Last week, my wife and I walked a large flower and patio show. It was her idea. I’ve worked so many shows that it’s not my idea of fun. However, we had a good time. We enjoyed the outdoor living displays, saw a few new products and talked to a couple of vendors who knew what they were doing. The show took up two large pavilions at the Indiana State Fairgrounds. It took us more than an hour to walk the show, so there was exercise as well. (That’s my story, and I’m sticking to it.) What also made it enjoyable for me was sharing a running commentary of all the show workers I saw doing it wrong. My wife seemed to get a kick out of my critiques. I observed more poor work habits than good. Of the entire show, we only met a few booth workers who were well trained, enthusiastic, and informed.
How to avoid prospects
This is 90% of what we saw at the show. For many vendors, it had to be a waste of time and money.
- Workers in the back of the booth sitting down using their phones. I can’t tell you the number of booths I walked in and was totally ignored.
- Co-workers spending all their time chatting each other up unaware of potential customers.
- Vendors staring through you. No smiles. Resting grumpy face. People who didn’t want to be there.
- Inappropriate dress, for example, ripped jeans and an unbranded T-shirt—really?
- Carnival barker. We only encountered this a couple of times, but it’s almost as bad as being ignored. “Hey you! Lady come here! You need to see this! I guess you don’t want to get a great deal then.” I felt as if I’d just got off a plane at some Caribbean resort.
How to engage
First off, get off your butt. I never allowed chairs in booths. Need a break, fine, but not while you’re in the booth. Stand at the front of the booth and SMILE. Make eye contact and greet people. A few years ago at the same show, I was asked to critique a residential electrical contractor’s booth. They had gone all out and built a small home. Impressive. They had a discount and sign up give-away. Good idea. They were not procuring leads. They sat and chatted as folks walked by. I introduced myself and asked if I could try. I grabbed a clipboard and a few drawing entry forms. As folks walked by I said Hello and asked if they were homeowners? If they said yes I followed up with this, “There’s one thing I know for sure, someday you’ll need an electrical contractor, you might as well sign up while you’re here.” In less than 30 minutes 10 homeowners signed up, more than had signed up the two previous days. As each prospect signed up, I asked, “What’s your next home electrical project?” Five of the prospects told me their projects. I introduced them to members of the team to answer their questions. Three of the homeowners set up appointments for a free estimate. The lesson? Be friendly and ask open-ended questions.
- What brought you to the show?
- How are you enjoying it?
- What are you looking for in particular?
- What’s your next project?
- What questions do you have?
- How would you use our product?
- Where would you put this if it was yours?

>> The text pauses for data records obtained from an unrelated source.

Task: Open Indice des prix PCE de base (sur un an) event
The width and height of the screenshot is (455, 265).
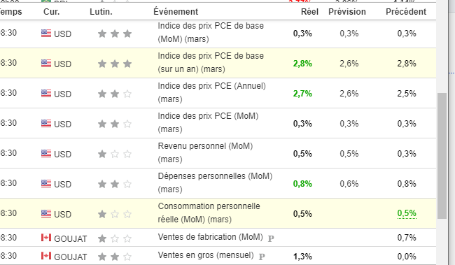Action: [x=211, y=63]
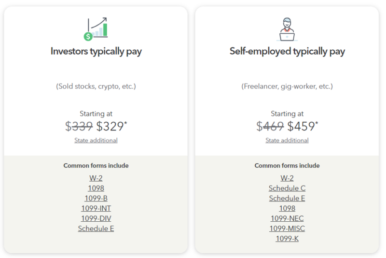View the 1099-DIV form link

pos(96,218)
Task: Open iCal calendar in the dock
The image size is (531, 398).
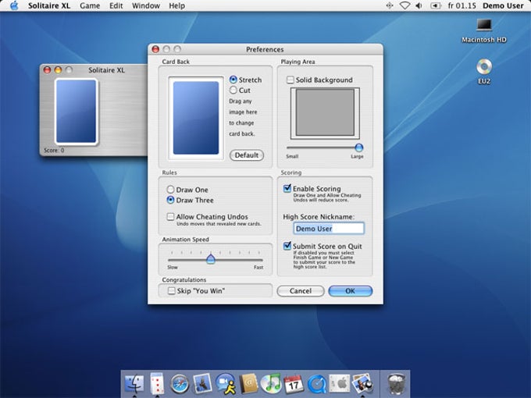Action: 294,383
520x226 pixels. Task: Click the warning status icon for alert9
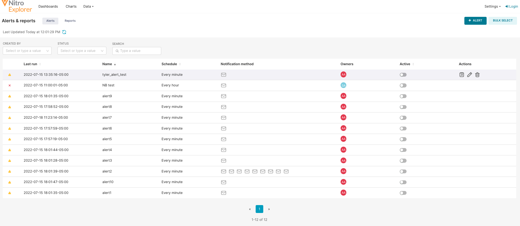[10, 96]
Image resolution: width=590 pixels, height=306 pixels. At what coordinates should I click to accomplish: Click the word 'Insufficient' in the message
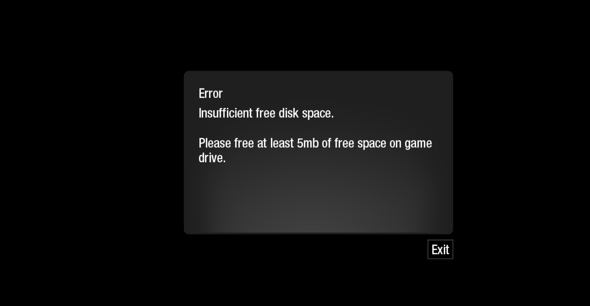(226, 113)
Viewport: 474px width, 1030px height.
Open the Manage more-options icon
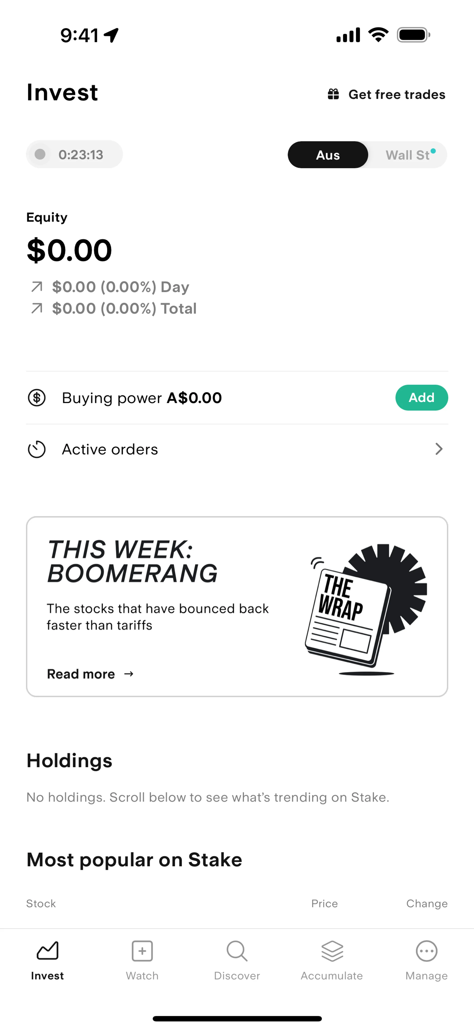426,951
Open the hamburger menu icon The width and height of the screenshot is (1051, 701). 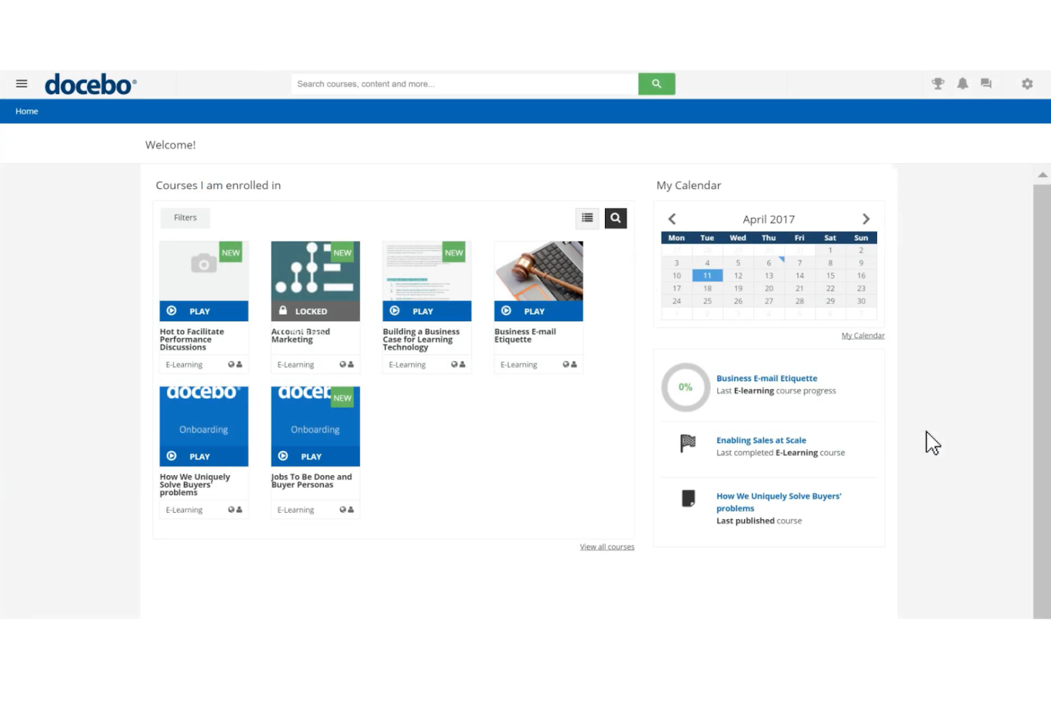click(21, 83)
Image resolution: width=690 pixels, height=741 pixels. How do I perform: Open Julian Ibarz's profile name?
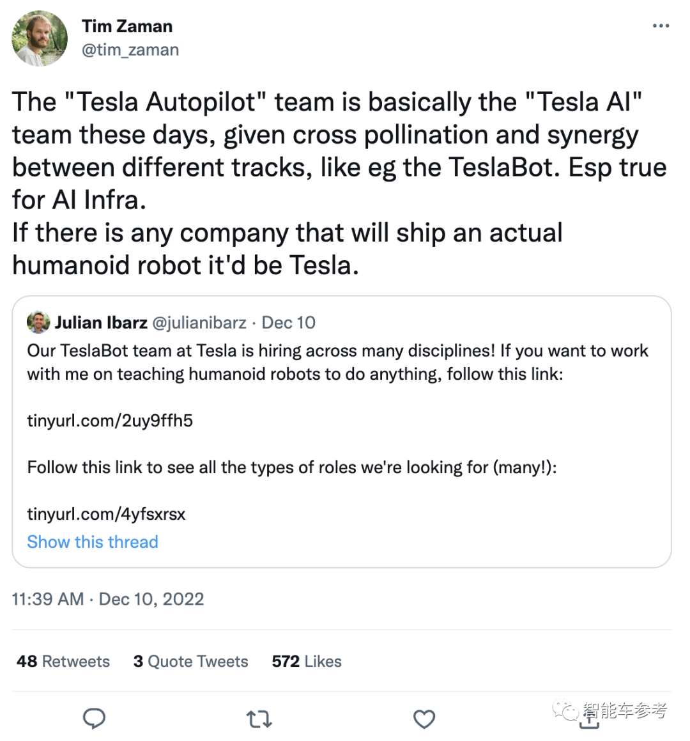coord(101,322)
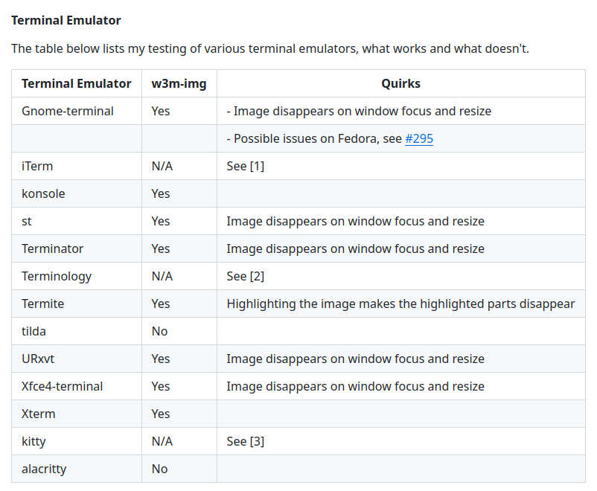Select the alacritty table cell
Viewport: 597px width, 491px height.
44,469
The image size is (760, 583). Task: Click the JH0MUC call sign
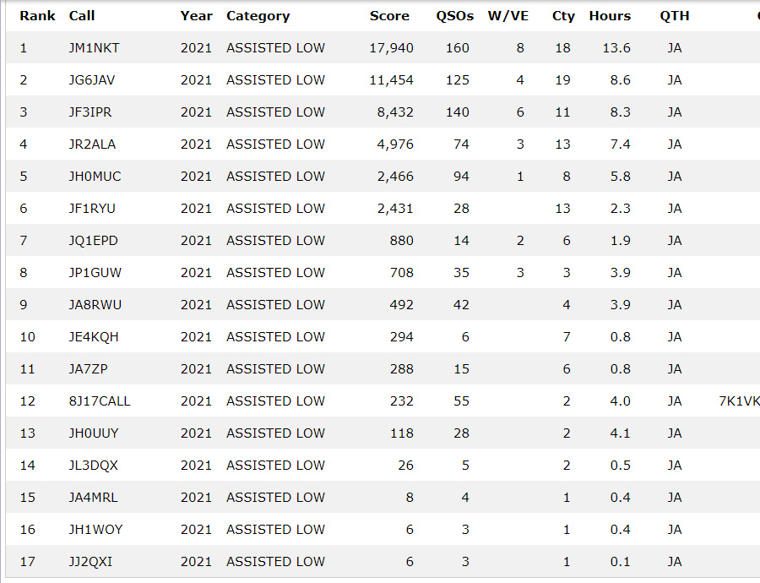[x=95, y=177]
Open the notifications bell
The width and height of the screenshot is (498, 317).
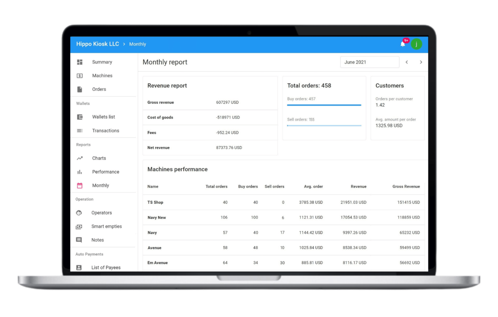coord(403,44)
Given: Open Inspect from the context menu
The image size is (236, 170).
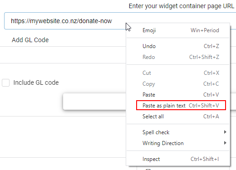Looking at the screenshot, I should (178, 159).
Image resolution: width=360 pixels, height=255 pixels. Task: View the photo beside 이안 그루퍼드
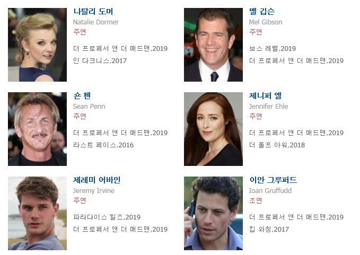coord(213,213)
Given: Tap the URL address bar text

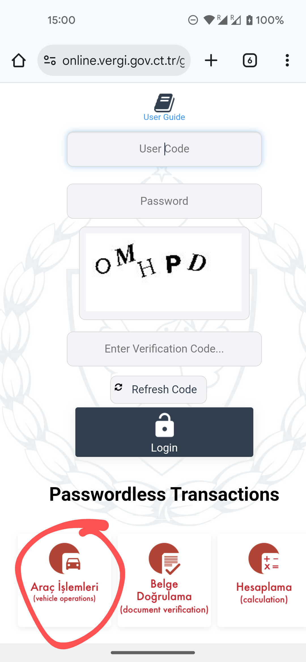Looking at the screenshot, I should (x=123, y=61).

These questions may not fit your product or service, but hopefully, you get the idea. Ask prospects who, what, when, where, why, and how questions pertaining to what you have to offer.
One more observation
How did 90 % of the trade show workers at this show fail my test? That’s a good question. I’ll wager, in many cases, the people paying for the booth either don’t know or don’t get it. People need trained and held accountable. Why was nobody watching? Do you know what’s going on at your trade show booth?
Three vendors stood out for their professionalism
Diamond Shine Epoxy Flooring Owner Jason Freund greeted my wife and me as we passed his booth. He answered all of our questions sharing pros and cons. It was refreshing. He was informative, engaging, and helpful. He walked us through the epoxy flooring process and offered helpful advice.
Unique Home Solutions In the spirit of transparency I’m a former employee of this organization, but go see for yourself. My wife and I were greeted by a friendly smiling uniformed team member. The young lady asked what our next home improvement was, and my wife informed her we had their products and my previous association with the company. I walked into at least three other home improvement booths, looked at samples, and was totally ignored. This team was on it.
White Oak Construction I have former direct reports that work at this company, but it didn’t matter. I didn’t know the young people working the show. As we walked by, the two workers, both standing at the front of the booth smiling, greeted us. One asked how we liked the show, and then what our next project was. Good job.